March is coming to a close and that means it’s the last week of National Nutrition Month.
In honor of such, I’d like to share with you a funny sounding word with an important function: FODMAPs.
In the epic battle of me vs. my stomach, my stomach always wins. Last year I worked with a nutritionist to try and figure out what foods could be causing me problems. It was then that I first introduced to FODMAPs.
What on earth does that mean? Well, it’s a fancy little acronym that stands for:
Fermentable Oligosaccharides Disaccharides Monosaccharides Polyols
These are short-chained sugars found in food that are poorly absorbed by some people.
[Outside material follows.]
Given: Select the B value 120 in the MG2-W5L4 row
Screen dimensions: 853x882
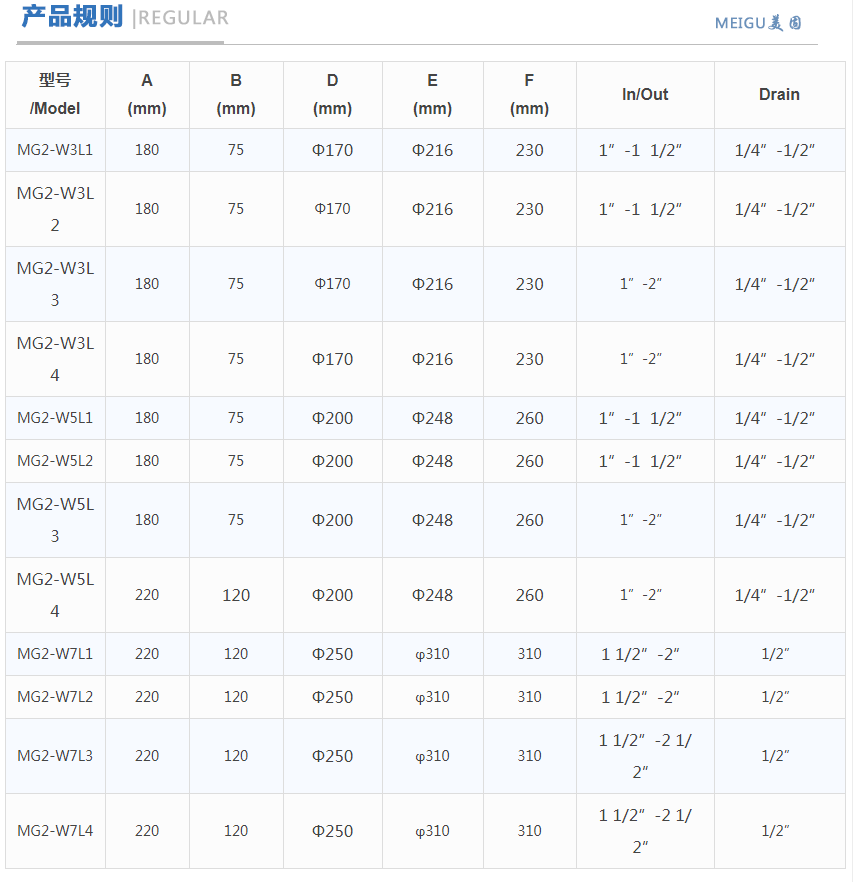Looking at the screenshot, I should [x=236, y=595].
To put it simply, these molecules do not get broken down in the small intestine but instead get passed on to the large intestine where they act as a food source for the bacteria that normally live there. Once the bacteria are all fed and happy they produce a bi-product which can cause a host of GI issues.
By following a diet low or free from these particular molecules, GI issues can be improved. Of course you must keep in mind that every person is unique and may respond differently.
Last week I began reading up on FODMAPs and come across many success stories. People, just like me, who were tired of being uncomfortable and in pain and saw their symptoms diminish by avoiding certain foods.
So I decided that for one week (3/22-28) I will attempt to follow a low FODMAP diet and see how my body responds. What’s good about it is that you don’t have to eliminate any one food group altogether…just make particular choices within each.
So what can I eat?
A week with no apples??? That’s like a day with no sunshine! I consume apples like they’re going out of style. This could perhaps be why my stomach is always bothering me…
I think I can handle no apples, especially when I get to have all sorts of delicious fruits instead: strawberry, blueberries, melon. All things I never tend to buy simply because Z and I fall into a routine.
What I think may be the most difficult is giving up greek yogurt and cottage cheese. Two of my go-to breakfast/snack options. Going to have to get creative with this one!
Lastly, no-wheat. I consume a number of whole wheat products and while I don’t necessarily feel like it’s a problem for me, we’ll see what happens when I take it out.
Stay tuned this week for my adventures in low FODMAP eating including grocery shopping, recipes, and results!
I want to know….
What is the one thing you eat right now that would be the hardest for you to give up?